# Assignment 3: Improving the Pipeline

## Part 3: Report

Compare the performance of the different classifiers across all the metrics. Which classifier does better on which metrics? How do the results change over time? What would be your recommendation to someone who's working on this model to identify 5% of posted projects to intervene with, which model should they decide to go forward with and deploy?

### Methodology
The goal of this analysis is to predict if a project on donorschoose will not get funded within 60 days of posting.

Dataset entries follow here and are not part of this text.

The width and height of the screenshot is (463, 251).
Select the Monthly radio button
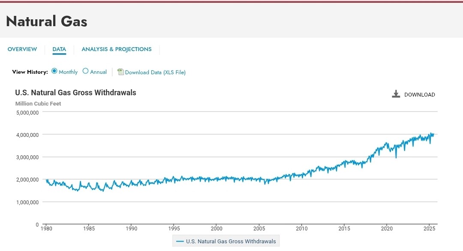pos(54,71)
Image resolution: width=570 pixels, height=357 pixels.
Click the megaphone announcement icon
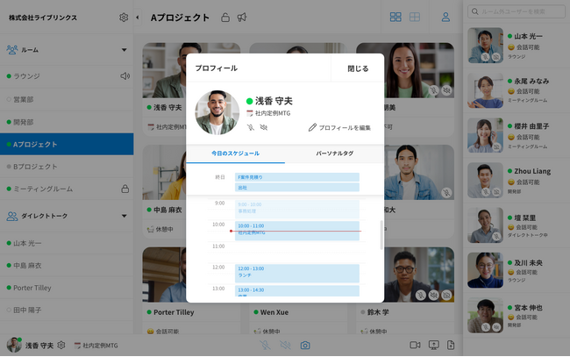[x=242, y=18]
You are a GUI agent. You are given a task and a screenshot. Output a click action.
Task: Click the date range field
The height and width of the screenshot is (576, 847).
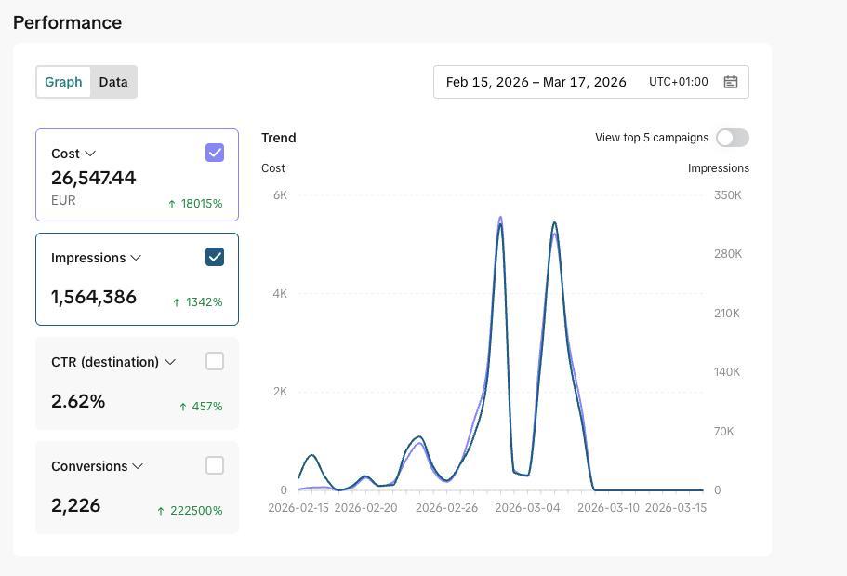(591, 82)
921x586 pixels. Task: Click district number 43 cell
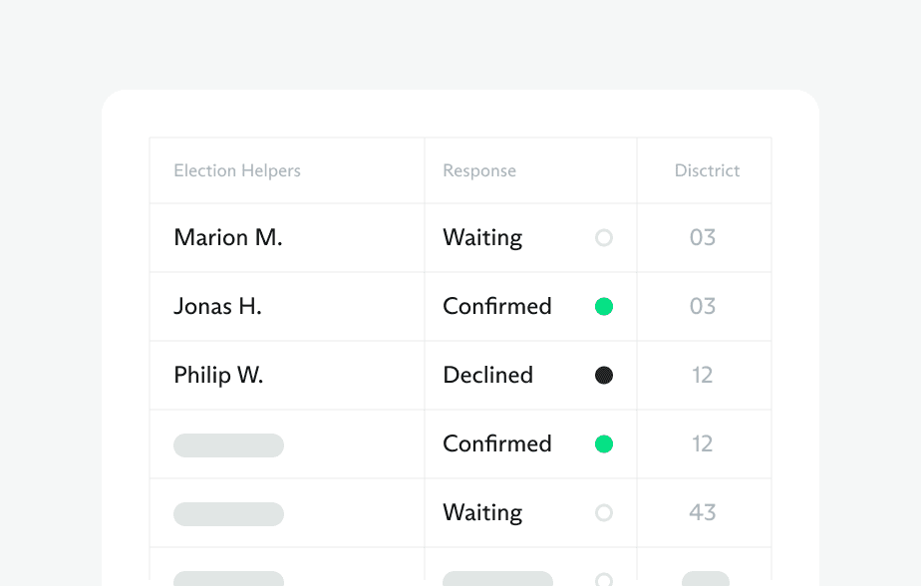tap(703, 513)
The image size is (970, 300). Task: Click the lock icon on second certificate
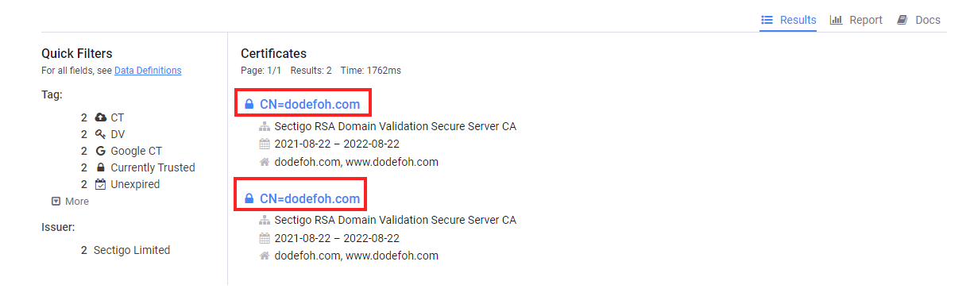(x=249, y=198)
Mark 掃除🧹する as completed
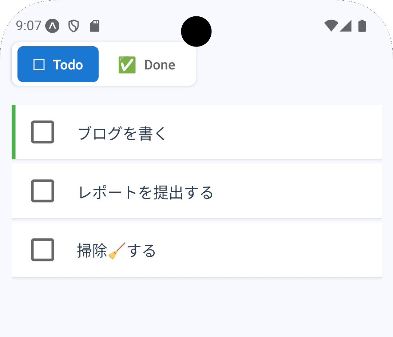393x337 pixels. (42, 250)
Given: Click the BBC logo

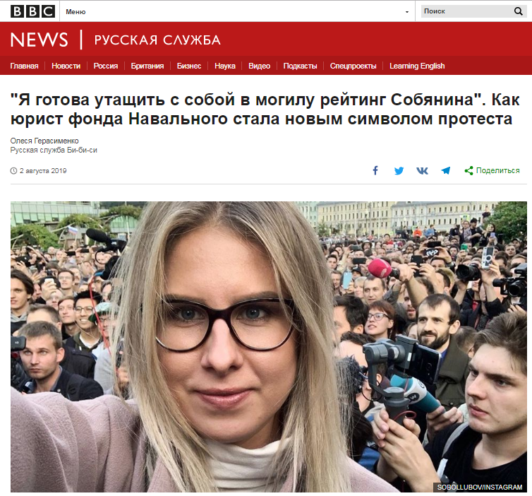Looking at the screenshot, I should click(x=32, y=11).
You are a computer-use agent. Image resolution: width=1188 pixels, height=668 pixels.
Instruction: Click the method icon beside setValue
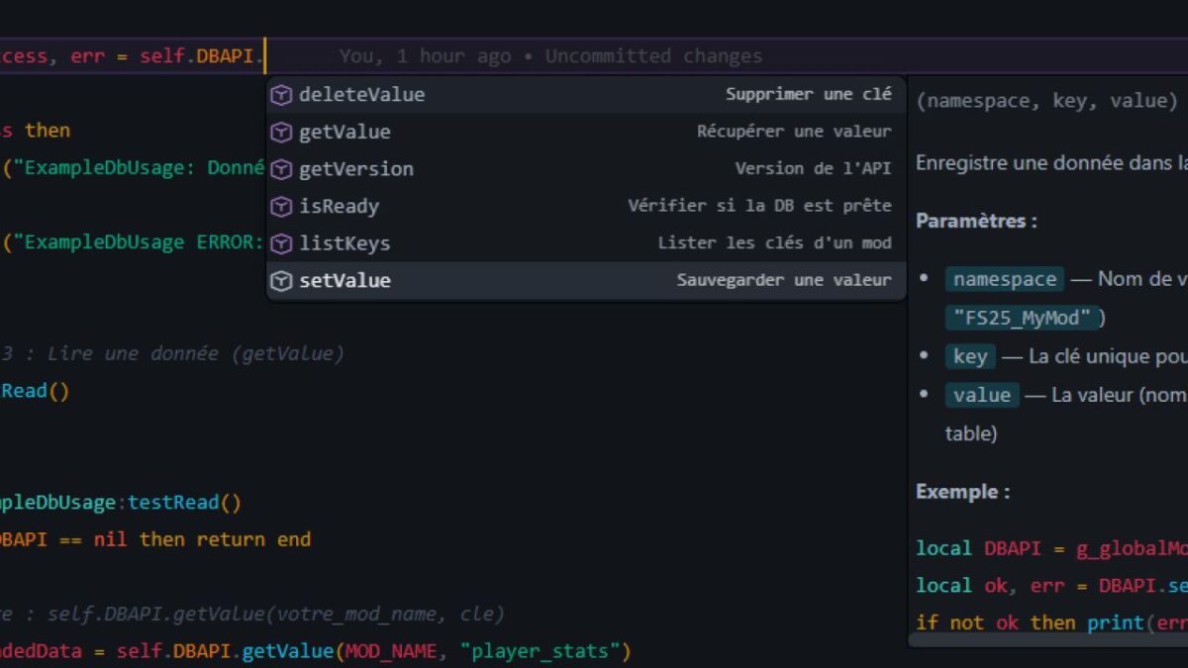tap(281, 280)
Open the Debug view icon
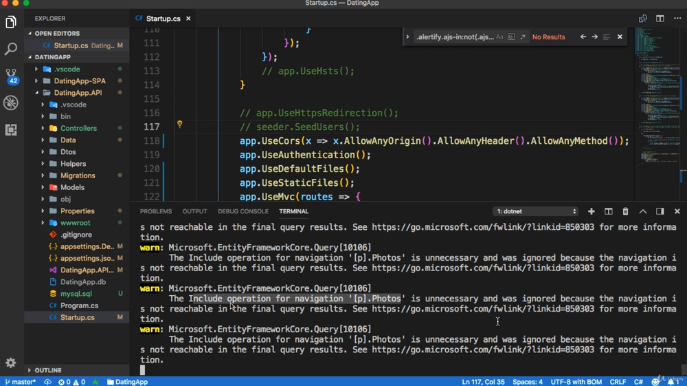 pyautogui.click(x=11, y=103)
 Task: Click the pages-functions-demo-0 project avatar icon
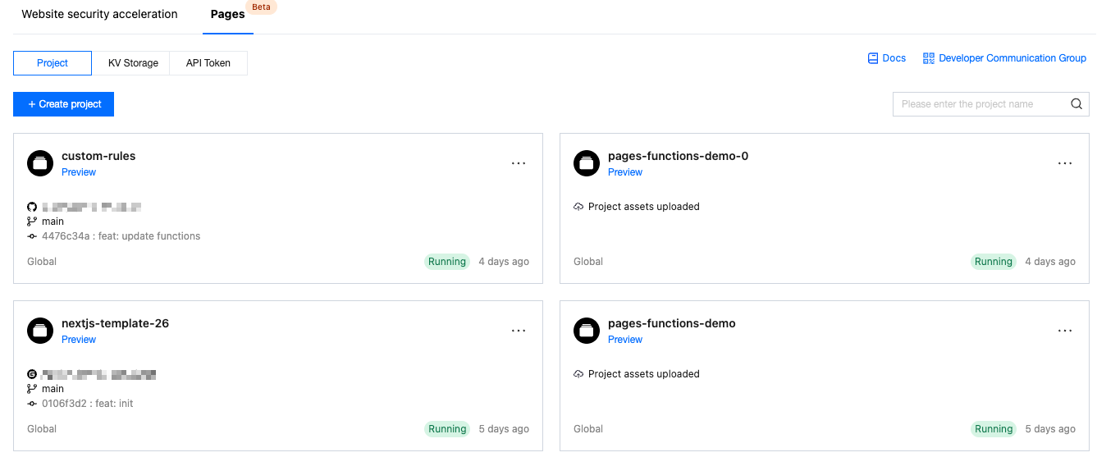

Note that based on this definition, 'positive' in machine learning terms means that a project is NOT fully funded within 60 days, and 'negative' means that a project IS fully funded within 60 days. 

To make this prediction, five feature variables are used across all models (as determined by a feature selection algorithm): 
- eligible_double_your_impact_match: whether the project was eligible for a 50% off offer by a corporate partner
- total_price_over500: whether the project's total cost exceed 500 dollars
- resource_type_Books: whether the project's requested resource was books 
- resource_type_Supplies: whether the project's requested resource was supplies
- resource_type_Technology: whether the project's requested resource was technology

The data available to build these models involves projects spanning from Jan 1, 2012 to Dec 21 2013. It is assumed here that all projects were fully funded eventually, so the question is whether they were funded within or beyond 60 days of being posted. To evaluate this, models across three validation sets spanning rolling windows of 6-months are created: 
- Split 1: July 1, 2012 - Jan 1, 2013
- Split 2: Jan 1, 2013 - July 1, 2013
- Split 3: July 1, 2013 - Jan 1, 2014 

In all three cases, the models are trained using all of the available data before that validation set (i.e., for the first split, the model is trained on data from Jan 1, 2012 through July 1, 2012; for the second split, the model is trained on data from Jan 1, 2012 through Jan 1, 2013; and for the third split, the model is trained on data from Jan 1, 2012 through July 1, 2013).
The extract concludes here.